▸ DIRECTIONS FOR THIS TASK
Arrange every line of the items below as a Markdown table with the columns Row and Line, numbering the rows and omitting blank lines.

▸ SOURCE MATERIAL

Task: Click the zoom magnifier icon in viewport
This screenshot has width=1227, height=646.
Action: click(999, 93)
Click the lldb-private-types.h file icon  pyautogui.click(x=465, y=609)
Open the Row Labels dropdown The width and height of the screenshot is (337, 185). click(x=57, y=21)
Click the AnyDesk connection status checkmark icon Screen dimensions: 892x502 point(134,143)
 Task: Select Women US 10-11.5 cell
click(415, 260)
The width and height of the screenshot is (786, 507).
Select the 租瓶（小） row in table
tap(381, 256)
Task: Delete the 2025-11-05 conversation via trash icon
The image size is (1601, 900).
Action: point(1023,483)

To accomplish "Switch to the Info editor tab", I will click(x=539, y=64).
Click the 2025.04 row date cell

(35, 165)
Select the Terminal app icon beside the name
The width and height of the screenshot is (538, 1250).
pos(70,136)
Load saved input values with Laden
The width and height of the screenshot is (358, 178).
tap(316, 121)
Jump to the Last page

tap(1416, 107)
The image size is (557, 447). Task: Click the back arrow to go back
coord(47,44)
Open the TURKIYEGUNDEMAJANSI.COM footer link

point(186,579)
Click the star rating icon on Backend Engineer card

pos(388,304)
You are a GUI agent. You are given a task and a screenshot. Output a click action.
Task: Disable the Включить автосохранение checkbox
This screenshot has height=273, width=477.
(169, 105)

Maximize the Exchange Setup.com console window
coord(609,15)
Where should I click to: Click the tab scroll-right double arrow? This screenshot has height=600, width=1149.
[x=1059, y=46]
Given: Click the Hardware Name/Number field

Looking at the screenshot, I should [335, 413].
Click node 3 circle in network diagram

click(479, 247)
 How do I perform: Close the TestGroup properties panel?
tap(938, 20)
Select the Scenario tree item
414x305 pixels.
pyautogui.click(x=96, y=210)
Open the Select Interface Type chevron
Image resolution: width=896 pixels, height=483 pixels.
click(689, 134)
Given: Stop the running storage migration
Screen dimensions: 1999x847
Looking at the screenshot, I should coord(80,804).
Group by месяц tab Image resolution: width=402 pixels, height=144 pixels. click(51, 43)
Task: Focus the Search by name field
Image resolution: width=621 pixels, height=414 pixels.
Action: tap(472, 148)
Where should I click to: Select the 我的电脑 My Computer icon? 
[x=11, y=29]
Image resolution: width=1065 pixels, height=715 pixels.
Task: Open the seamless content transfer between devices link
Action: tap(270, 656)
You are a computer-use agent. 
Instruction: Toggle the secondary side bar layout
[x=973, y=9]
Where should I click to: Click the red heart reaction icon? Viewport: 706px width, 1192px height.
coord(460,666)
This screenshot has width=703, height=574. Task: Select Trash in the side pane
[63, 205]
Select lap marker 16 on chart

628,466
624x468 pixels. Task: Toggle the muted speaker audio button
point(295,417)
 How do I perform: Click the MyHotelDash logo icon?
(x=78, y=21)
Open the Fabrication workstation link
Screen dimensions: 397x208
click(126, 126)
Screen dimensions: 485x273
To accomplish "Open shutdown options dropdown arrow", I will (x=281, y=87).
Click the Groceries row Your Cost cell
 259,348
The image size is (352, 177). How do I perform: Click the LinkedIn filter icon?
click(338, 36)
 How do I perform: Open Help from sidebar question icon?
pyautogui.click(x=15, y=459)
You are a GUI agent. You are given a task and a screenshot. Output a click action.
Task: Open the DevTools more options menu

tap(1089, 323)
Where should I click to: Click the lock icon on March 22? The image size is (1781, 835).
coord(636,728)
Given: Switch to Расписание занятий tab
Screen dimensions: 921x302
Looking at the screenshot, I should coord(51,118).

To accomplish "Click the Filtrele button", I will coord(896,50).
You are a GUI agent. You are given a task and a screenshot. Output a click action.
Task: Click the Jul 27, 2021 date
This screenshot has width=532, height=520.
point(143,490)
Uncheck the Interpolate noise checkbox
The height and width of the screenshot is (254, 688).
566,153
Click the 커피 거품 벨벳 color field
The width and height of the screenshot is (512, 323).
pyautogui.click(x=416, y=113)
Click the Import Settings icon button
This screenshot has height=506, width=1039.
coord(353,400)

▸ EXERCISE RESULT
| Row | Line |
|---|---|
| 1 | Task: Click the zoom magnifier icon in viewport |
| 2 | This screenshot has width=1227, height=646. |
| 3 | Action: click(999, 93) |
| 4 | Click the lldb-private-types.h file icon  pyautogui.click(x=465, y=609) |
| 5 | Open the Row Labels dropdown The width and height of the screenshot is (337, 185). click(x=57, y=21) |
| 6 | Click the AnyDesk connection status checkmark icon Screen dimensions: 892x502 point(134,143) |
| 7 |  Task: Select Women US 10-11.5 cell |
| 8 | click(415, 260) |
| 9 | The width and height of the screenshot is (786, 507). |
| 10 | Select the 租瓶（小） row in table |
| 11 | tap(381, 256) |
| 12 | Task: Delete the 2025-11-05 conversation via trash icon |
| 13 | The image size is (1601, 900). |
| 14 | Action: point(1023,483) |
| 15 | To accomplish "Switch to the Info editor tab", I will click(x=539, y=64). |
| 16 | Click the 2025.04 row date cell |
| 17 | (35, 165) |
| 18 | Select the Terminal app icon beside the name |
| 19 | The width and height of the screenshot is (538, 1250). |
| 20 | pos(70,136) |
| 21 | Load saved input values with Laden |
| 22 | The width and height of the screenshot is (358, 178). |
| 23 | tap(316, 121) |
| 24 | Jump to the Last page |
| 25 | tap(1416, 107) |
| 26 | The image size is (557, 447). Task: Click the back arrow to go back |
| 27 | coord(47,44) |
| 28 | Open the TURKIYEGUNDEMAJANSI.COM footer link |
| 29 | point(186,579) |
| 30 | Click the star rating icon on Backend Engineer card |
| 31 | pos(388,304) |
| 32 | You are a GUI agent. You are given a task and a screenshot. Output a click action. |
| 33 | Task: Disable the Включить автосохранение checkbox |
| 34 | This screenshot has height=273, width=477. |
| 35 | (169, 105) |
| 36 | Maximize the Exchange Setup.com console window |
| 37 | coord(609,15) |
| 38 | Where should I click to: Click the tab scroll-right double arrow? This screenshot has height=600, width=1149. |
| 39 | [x=1059, y=46] |
| 40 | Given: Click the Hardware Name/Number field |
| 41 | Looking at the screenshot, I should [335, 413]. |
| 42 | Click node 3 circle in network diagram |
| 43 | click(479, 247) |
| 44 |  How do I perform: Close the TestGroup properties panel? |
| 45 | tap(938, 20) |
| 46 | Select the Scenario tree item |
| 47 | 414x305 pixels. |
| 48 | pyautogui.click(x=96, y=210) |
| 49 | Open the Select Interface Type chevron |
| 50 | Image resolution: width=896 pixels, height=483 pixels. |
| 51 | click(689, 134) |
| 52 | Given: Stop the running storage migration |
| 53 | Screen dimensions: 1999x847 |
| 54 | Looking at the screenshot, I should coord(80,804). |
| 55 | Group by месяц tab Image resolution: width=402 pixels, height=144 pixels. click(51, 43) |
| 56 | Task: Focus the Search by name field |
| 57 | Image resolution: width=621 pixels, height=414 pixels. |
| 58 | Action: tap(472, 148) |
| 59 | Where should I click to: Select the 我的电脑 My Computer icon?  |
| 60 | [x=11, y=29] |
| 61 | Image resolution: width=1065 pixels, height=715 pixels. |
| 62 | Task: Open the seamless content transfer between devices link |
| 63 | Action: tap(270, 656) |
| 64 | You are a computer-use agent.  |
| 65 | Instruction: Toggle the secondary side bar layout |
| 66 | [x=973, y=9] |
| 67 | Where should I click to: Click the red heart reaction icon? Viewport: 706px width, 1192px height. |
| 68 | coord(460,666) |
| 69 | This screenshot has width=703, height=574. Task: Select Trash in the side pane |
| 70 | [63, 205] |
| 71 | Select lap marker 16 on chart |
| 72 | 628,466 |
| 73 | 624x468 pixels. Task: Toggle the muted speaker audio button |
| 74 | point(295,417) |
| 75 |  How do I perform: Click the MyHotelDash logo icon? |
| 76 | (x=78, y=21) |
| 77 | Open the Fabrication workstation link |
| 78 | Screen dimensions: 397x208 |
| 79 | click(126, 126) |
| 80 | Screen dimensions: 485x273 |
| 81 | To accomplish "Open shutdown options dropdown arrow", I will (x=281, y=87). |
| 82 | Click the Groceries row Your Cost cell |
| 83 |  259,348 |
| 84 | The image size is (352, 177). How do I perform: Click the LinkedIn filter icon? |
| 85 | click(338, 36) |
| 86 |  How do I perform: Open Help from sidebar question icon? |
| 87 | pyautogui.click(x=15, y=459) |
| 88 | You are a GUI agent. You are given a task and a screenshot. Output a click action. |
| 89 | Task: Open the DevTools more options menu |
| 90 | tap(1089, 323) |
| 91 | Where should I click to: Click the lock icon on March 22? The image size is (1781, 835). |
| 92 | coord(636,728) |
| 93 | Given: Switch to Расписание занятий tab |
| 94 | Screen dimensions: 921x302 |
| 95 | Looking at the screenshot, I should coord(51,118). |
| 96 | To accomplish "Click the Filtrele button", I will coord(896,50). |
| 97 | You are a GUI agent. You are given a task and a screenshot. Output a click action. |
| 98 | Task: Click the Jul 27, 2021 date |
| 99 | This screenshot has width=532, height=520. |
| 100 | point(143,490) |
| 101 | Uncheck the Interpolate noise checkbox |
| 102 | The height and width of the screenshot is (254, 688). |
| 103 | 566,153 |
| 104 | Click the 커피 거품 벨벳 color field |
| 105 | The width and height of the screenshot is (512, 323). |
| 106 | pyautogui.click(x=416, y=113) |
| 107 | Click the Import Settings icon button |
| 108 | This screenshot has height=506, width=1039. |
| 109 | coord(353,400) |